Personal details
- Born: Palmer Orven Narveson March 23, 1896 Freeborn County, Minnesota, United States
- Died: August 3, 1983 (aged 90) Laguna Hills, California, United States
- Spouse: Lillian Caroline Soldan
- Children: 2
- Awards: Croix de Guerre Distinguished Service Cross

Military service
- Allegiance: United States
- Branch/service: United States Army
- Rank: Sergeant
- Unit: Infantry Branch
- Battles/wars: World War I

= Palmer O. Narveson =

Pastor, American Srgt., and Croix de Guerre Recipient (1896–1893)

Palmer Orven Narveson (March 25, 1893 – August 3, 1983) was an American advertiser and decorated WWI veteran.

==Early life and education==
Palmer Orven Narveson was born on March 25, 1896, in Nunda Township, Freeborn County, Minnesota. He was the son of Samuel O. Narveson, who was 29 at the time of his birth, and Gunda Amalia Oppegaard, who was 22.

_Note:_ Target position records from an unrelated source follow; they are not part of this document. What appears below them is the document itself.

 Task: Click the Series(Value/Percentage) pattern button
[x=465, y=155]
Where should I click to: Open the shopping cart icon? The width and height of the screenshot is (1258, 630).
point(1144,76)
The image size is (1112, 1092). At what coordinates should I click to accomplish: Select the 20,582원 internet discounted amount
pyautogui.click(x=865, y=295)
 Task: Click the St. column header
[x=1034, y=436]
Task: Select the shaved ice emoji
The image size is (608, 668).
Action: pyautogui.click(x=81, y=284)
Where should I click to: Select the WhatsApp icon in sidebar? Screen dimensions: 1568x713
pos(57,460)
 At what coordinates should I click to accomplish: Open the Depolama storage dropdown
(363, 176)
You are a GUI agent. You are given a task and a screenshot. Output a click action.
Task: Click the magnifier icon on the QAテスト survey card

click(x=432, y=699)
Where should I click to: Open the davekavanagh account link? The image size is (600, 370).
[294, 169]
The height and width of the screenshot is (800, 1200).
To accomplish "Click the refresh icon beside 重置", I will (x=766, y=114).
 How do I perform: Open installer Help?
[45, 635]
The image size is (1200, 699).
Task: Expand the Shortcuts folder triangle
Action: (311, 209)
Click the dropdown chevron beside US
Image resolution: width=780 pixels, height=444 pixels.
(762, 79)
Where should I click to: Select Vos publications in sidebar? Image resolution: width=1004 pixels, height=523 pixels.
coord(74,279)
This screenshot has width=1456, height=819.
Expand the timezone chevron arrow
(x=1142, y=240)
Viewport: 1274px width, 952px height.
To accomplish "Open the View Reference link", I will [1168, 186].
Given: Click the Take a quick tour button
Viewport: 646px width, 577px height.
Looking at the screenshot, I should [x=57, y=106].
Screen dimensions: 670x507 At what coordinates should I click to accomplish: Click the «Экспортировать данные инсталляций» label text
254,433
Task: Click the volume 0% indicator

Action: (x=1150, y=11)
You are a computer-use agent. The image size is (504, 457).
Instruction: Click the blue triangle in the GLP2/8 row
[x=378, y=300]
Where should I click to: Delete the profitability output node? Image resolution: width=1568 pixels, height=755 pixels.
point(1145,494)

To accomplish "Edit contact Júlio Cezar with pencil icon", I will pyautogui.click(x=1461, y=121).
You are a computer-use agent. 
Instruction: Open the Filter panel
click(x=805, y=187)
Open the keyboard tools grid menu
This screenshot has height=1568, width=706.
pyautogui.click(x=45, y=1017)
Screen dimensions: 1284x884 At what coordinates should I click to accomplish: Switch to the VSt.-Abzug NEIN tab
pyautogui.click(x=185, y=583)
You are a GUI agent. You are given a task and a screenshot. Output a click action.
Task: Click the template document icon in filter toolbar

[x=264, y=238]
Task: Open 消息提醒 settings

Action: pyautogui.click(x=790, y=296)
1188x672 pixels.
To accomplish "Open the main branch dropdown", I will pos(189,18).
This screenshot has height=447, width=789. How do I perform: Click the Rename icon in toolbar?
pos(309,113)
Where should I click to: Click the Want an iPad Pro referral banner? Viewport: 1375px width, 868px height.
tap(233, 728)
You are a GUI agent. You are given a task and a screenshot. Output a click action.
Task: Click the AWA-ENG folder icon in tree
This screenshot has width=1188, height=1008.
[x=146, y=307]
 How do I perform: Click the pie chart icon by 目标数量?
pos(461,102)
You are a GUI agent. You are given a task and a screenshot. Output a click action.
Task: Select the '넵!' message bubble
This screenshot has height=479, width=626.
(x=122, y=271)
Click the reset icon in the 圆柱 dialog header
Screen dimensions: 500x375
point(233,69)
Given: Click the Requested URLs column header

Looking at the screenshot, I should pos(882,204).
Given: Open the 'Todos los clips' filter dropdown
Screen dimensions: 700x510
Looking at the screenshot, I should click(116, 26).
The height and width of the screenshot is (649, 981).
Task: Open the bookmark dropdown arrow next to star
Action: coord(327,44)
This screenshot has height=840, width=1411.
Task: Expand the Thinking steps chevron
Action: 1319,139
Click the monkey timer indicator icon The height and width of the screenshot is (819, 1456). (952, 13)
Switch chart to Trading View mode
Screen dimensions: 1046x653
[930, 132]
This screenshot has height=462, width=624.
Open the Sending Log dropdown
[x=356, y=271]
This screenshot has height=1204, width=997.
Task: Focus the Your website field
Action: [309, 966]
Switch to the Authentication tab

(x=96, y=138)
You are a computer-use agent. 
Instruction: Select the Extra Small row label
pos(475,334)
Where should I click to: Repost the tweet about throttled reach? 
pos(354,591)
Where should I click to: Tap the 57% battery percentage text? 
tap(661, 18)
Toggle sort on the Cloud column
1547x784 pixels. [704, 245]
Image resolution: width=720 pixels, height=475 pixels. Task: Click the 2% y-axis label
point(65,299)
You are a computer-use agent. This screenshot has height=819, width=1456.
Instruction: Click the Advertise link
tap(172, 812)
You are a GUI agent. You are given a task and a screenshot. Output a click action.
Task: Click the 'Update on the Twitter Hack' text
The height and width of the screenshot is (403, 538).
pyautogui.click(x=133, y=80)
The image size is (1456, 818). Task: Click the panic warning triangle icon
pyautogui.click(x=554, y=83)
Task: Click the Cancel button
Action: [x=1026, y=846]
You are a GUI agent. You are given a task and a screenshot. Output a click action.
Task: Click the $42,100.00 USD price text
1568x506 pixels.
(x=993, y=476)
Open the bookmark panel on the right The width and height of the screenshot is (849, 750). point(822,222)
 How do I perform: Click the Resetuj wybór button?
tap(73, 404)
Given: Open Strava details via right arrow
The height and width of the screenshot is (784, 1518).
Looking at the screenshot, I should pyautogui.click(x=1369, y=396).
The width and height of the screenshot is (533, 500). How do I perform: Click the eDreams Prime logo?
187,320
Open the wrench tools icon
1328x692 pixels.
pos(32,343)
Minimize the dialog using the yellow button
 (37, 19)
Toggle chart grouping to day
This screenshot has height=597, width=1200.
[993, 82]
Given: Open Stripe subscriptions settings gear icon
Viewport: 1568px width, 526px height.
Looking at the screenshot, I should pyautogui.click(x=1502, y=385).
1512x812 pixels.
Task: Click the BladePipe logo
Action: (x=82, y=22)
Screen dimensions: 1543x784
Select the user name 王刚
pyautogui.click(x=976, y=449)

He was educated at the University of Minnesota. He worked as a special reporter for the university's official newspaper, the Minnesota Daily and his work was selected for publication in the first issue of The Work Shop Paper, a journalism department trade periodical sponsored by the department head, R. R. Barlow.

==Wartime service==
Palmer Narveson served as a Sergeant in the United States Army during the First World War. He was assigned to Company H of the 119th Infantry Regiment, 30th Division of the American Expeditionary Forces. On September 29, 1918, near Bellicourt, France, Narveson and two other soldiers became separated from their company and were fired upon from three directions. He single-handedly attacked and destroyed a machine-gun nest and neutralized a second hostile position. Although wounded and slightly gassed, he refused to be evacuated and continued the advance with his unit. For these actions, he was awarded the Distinguished Service Cross by the President of the United States, as well as the French Croix de Guerre. Following the Minneapolice Armistce Day parade, French General L. Collardet, special representative of Marshal Foch, assisted by American Army Col. Gordon Johnston (soldier), pinned the Croix de Guerre on Sergeant Narveson.

===Medals awarded to Sgt. Narveson===

- Distinguished Service Cross (Army)
- Croix de guerre 1914–1918 (for World War I service)

==Later life and family==
Following his military service, Narveson moved to California, residing in Beverly Hills in 1930 and living in the Los Angeles area for approximately ten years. He established a career running an associated advertising business in the state.

Narveson married Lillian Caroline Soldan. Together, they had a daughter named Mary Lou, a son named Richard S., and six grandchildren.

Palmer died on August 3, 1983, at the age of 87 in Orange County, California. He was survived by his children, wife, grandchildren, his sister Myrtle, and his brother B.H. Narveson. Funeral services were held at the Lutheran Church of the Cross in Laguna Hills, and he was buried at El Toro Memorial Park in Lake Forest, California.